The House committee began its own investigation in February last year,
when Democrats were in the majority. In Monday’s letter, Mr. Waxman,
along with Representatives Edward J. Markey
of Massachusetts and Diana DeGette of Colorado, said that they were
so far “unable to draw definitive conclusions about the potential impact
of these injections on public health or the environment.”
Still, the investigators said that three of the largest oil and gas services companies — Halliburton, Schlumberger
and BJ Services — signed an agreement with the E.P.A. in 2003 intended
to curtail the use of diesel in fracking in certain shallow
formations.
Two years later, when Congress amended the Safe Water Drinking Act to
exclude regulation of hydraulic fracturing, it made an express exception
that allowed regulation of diesel fuel used in fracking.
The Congressional investigators sent letters to 14 companies requesting
details on the type and volume of fracking chemicals they used. Although
many companies said they had eliminated or were cutting back on use of
diesel, 12 companies reported having used 32.2 million gallons of diesel
fuel, or fluids containing diesel fuel, in their fracking processes
from 2005 to 2009.
The diesel-laced fluids were used in a total of 19 states. Approximately
half the total volume was deployed in Texas, but at least a million
gallons of diesel-containing fluids were also used in Oklahoma (3.3
million gallons); North Dakota (3.1 million); Louisiana (2.9 million);
Wyoming (2.9 million); and Colorado (1.3 million).
Where this leaves the companies in relation to federal law is unclear.
Mr. Waxman and his colleagues say that the Safe Drinking Water Act left
diesel-based hydraulic fracturing under the auspices of E.P.A.’s
“underground injection control program,” which requires companies to
obtain permits, either from state or federal regulators, for a variety
of activities that involve putting fluids underground.

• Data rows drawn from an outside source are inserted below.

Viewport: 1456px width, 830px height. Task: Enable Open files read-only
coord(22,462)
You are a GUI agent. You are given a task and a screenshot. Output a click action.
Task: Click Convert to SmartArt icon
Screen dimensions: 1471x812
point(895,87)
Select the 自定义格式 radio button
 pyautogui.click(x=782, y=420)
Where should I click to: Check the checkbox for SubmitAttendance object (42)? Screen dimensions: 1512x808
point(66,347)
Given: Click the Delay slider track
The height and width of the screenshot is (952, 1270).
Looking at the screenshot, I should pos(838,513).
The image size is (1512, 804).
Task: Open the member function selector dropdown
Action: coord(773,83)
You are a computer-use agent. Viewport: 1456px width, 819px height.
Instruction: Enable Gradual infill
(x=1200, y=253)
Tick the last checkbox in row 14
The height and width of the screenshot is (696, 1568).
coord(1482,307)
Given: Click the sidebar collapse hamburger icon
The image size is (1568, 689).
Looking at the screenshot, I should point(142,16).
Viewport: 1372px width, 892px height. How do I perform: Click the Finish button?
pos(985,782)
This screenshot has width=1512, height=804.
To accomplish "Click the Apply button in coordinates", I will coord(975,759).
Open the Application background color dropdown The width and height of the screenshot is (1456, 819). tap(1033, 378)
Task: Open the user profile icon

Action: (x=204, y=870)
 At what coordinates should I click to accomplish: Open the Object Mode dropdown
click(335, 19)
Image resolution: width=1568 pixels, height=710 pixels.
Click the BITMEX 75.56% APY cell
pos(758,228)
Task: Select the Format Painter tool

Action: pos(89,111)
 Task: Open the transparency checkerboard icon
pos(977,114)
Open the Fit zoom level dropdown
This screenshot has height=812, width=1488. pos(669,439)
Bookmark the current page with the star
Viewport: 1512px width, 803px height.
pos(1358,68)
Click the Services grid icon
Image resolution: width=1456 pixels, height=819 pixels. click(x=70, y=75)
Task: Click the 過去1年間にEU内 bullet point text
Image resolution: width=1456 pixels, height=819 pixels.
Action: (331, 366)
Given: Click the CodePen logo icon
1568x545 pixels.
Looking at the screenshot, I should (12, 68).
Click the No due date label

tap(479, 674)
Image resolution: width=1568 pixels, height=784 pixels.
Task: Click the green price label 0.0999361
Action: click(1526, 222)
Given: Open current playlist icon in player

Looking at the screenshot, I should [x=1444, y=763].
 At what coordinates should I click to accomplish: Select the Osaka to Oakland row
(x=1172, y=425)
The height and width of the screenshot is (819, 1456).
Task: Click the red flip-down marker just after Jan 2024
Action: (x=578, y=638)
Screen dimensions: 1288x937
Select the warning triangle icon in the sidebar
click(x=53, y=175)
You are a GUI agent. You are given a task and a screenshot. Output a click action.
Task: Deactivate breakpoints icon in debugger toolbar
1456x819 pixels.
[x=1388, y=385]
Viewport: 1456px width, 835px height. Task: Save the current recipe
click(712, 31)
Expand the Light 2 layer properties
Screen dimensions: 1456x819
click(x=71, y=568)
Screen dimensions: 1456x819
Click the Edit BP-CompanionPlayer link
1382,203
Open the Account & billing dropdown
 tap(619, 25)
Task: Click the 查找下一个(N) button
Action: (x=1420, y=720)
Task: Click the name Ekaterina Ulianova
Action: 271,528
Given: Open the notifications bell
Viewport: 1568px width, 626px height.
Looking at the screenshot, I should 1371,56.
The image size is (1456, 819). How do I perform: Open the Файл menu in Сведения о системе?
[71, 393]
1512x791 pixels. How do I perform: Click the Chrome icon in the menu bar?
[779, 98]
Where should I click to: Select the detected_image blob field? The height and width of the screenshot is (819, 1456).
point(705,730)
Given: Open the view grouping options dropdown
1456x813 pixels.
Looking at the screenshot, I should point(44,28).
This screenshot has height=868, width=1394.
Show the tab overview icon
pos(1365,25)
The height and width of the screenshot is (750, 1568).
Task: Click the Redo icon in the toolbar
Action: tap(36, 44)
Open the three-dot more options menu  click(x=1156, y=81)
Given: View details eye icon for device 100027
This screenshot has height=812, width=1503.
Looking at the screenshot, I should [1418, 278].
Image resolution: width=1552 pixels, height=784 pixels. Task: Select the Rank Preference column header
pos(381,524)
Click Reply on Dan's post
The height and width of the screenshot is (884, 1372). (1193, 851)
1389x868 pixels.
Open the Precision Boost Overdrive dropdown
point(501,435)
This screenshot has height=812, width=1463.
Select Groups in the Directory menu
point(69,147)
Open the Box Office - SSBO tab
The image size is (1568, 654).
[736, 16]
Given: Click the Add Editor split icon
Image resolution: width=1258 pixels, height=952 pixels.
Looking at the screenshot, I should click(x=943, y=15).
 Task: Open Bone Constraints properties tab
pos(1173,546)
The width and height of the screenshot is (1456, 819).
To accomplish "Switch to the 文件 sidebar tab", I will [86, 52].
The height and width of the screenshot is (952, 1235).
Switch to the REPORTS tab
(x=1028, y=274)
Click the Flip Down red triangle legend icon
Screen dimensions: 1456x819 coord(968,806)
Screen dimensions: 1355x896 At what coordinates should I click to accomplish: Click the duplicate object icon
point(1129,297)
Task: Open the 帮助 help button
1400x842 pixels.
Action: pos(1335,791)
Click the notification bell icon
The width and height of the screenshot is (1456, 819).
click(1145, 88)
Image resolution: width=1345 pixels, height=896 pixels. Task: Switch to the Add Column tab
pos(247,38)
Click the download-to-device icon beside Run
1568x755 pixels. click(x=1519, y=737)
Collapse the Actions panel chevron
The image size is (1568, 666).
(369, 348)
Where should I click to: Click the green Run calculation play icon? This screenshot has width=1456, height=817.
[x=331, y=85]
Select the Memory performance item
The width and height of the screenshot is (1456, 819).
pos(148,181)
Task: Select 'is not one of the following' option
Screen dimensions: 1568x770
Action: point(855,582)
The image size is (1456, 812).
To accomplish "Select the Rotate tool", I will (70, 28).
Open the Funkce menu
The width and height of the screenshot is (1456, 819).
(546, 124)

No permits for diesel-based fracking have been sought or granted since
the Safe Drinking Water Act was amended in 2005.
Lee Fuller, a vice president for government relations with the
Independent Petroleum Association of America, said that was because the
E.P.A. had never followed up by creating rules and procedures for
obtaining such permits and submitting them for public comment.
The agency did quietly update its Web site last summer with language
suggesting that fracking with diesel was, indeed, covered as part of the
underground injection program, which would suggest that permits should
have been obtained. But Mr. Fuller’s organization, along with the U.S.
Oil and Gas Association, has gone to court to challenge the Web
posting, arguing that it amounted to new rule-making that circumvented
administrative requirements for notice and public commentary.
The E.P.A. said Monday that it was reviewing the accusations from the
three House Democrats that the companies named were in violation of the
Safe Drinking Water Act.
“Our goal is to put in place a clear framework for permitting so that
fracturing operations using diesel receive the review required by law,”
Betsaida Alcantara, an E.P.A. spokeswoman, said in an e-mail message.
“We will provide further information about our plans as they develop.”